Busca excluir a potencias extrahemisféricas (China, Rusia, Irán) y consolidar un dominio ideológico y militar sobre América Latina
Por Rafael Croda/Proceso
La Prensa
EU.- En el rediseño de las relaciones globales que impulsa la administración del mandatario estadunidense, Donald Trump, el apoyo de Washington a los dirigentes de la ultraderecha latinoamericana juega un papel fundamental.
Esto no es un secreto ni forma parte de un plan encubierto de la CIA. Está dicho en la Estrategia de Seguridad Nacional de Estados Unidos 2025 publicada en la primera semana de diciembre y la cual establece que la prioridad central de la política exterior de Trump es la seguridad hemisférica.
Ese documento, que ha causado revuelo mundial por su crudeza y claridad, expone que para lograr ese objetivo Estados Unidos hará lo que sea necesario: desde reclutar líderes latinoamericanos afines a la ideología ultraconservadora que hoy domina Washington, hasta alentar a los movimientos “que se alineen ampliamente con nuestros principios y estrategia”.
El plan de seguridad también habla de la necesidad de hacer “intervenciones” en asuntos internos de otros países cuando éstas sean “justificadas”, y de aplicar la fuerza militar como “elemento disuasorio”.
Estos lineamientos estratégicos ya están siendo implementados desde hace meses por Trump en América Latina.
La región ya es escenario de acciones militares que, hasta hace poco tiempo, se consideraban medidas de excepción. Una flota de buques de guerra estadunidenses con miles de marines está desplegada frente a costas de Venezuela y aeronaves del Pentágono bombardean en el Caribe y en el Pacífico lanchas que supuestamente transportan droga. Decenas de sus tripulantes mueren en esos ataques.
En el ámbito político latinoamericano también se advierte un activismo inusual por parte de Washington.
“Estamos viendo un intervencionismo abierto del trumpismo en las elecciones latinoamericanas, y claramente hay un auspicio de Washington a los movimientos de extrema derecha en la región”, dice a Proceso Ana Esther Ceceña, doctora en relaciones económicas internacionales y coordinadora del Observatorio Latinoamericano de Geopolítica.
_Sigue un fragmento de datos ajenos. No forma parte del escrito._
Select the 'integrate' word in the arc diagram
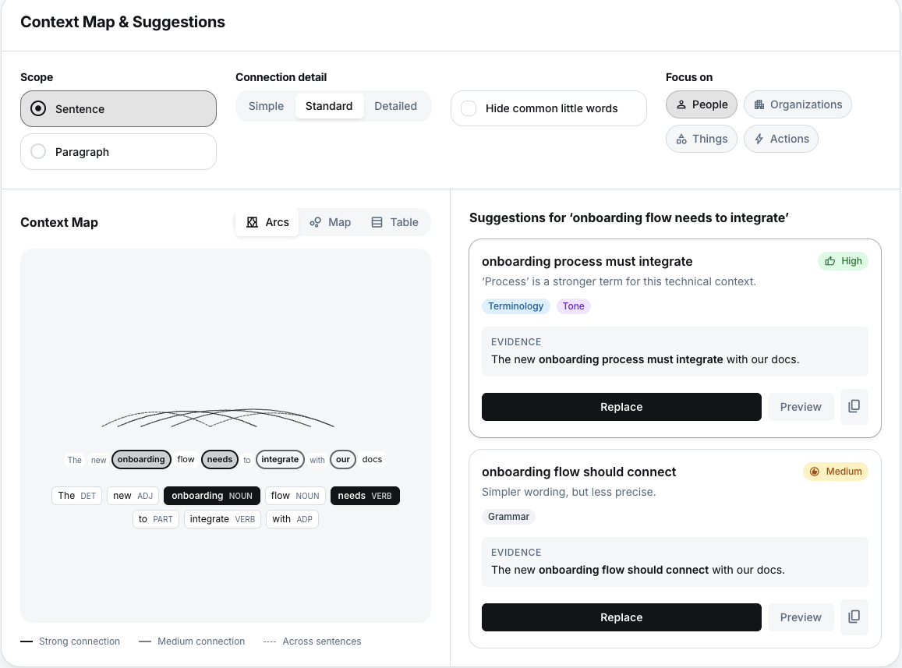902x668 pixels. 280,459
Ella indica que esto se vio en el proceso electoral de Chile que culminó el 14 de diciembre último con el triunfo del candidato presidencial ultraderechista José Antonio Kast, un defensor de la dictadura de Augusto Pinochet (1973-1990) y de militares que cometieron miles de crímenes de lesa humanidad en ese periodo, así como admirador de Trump.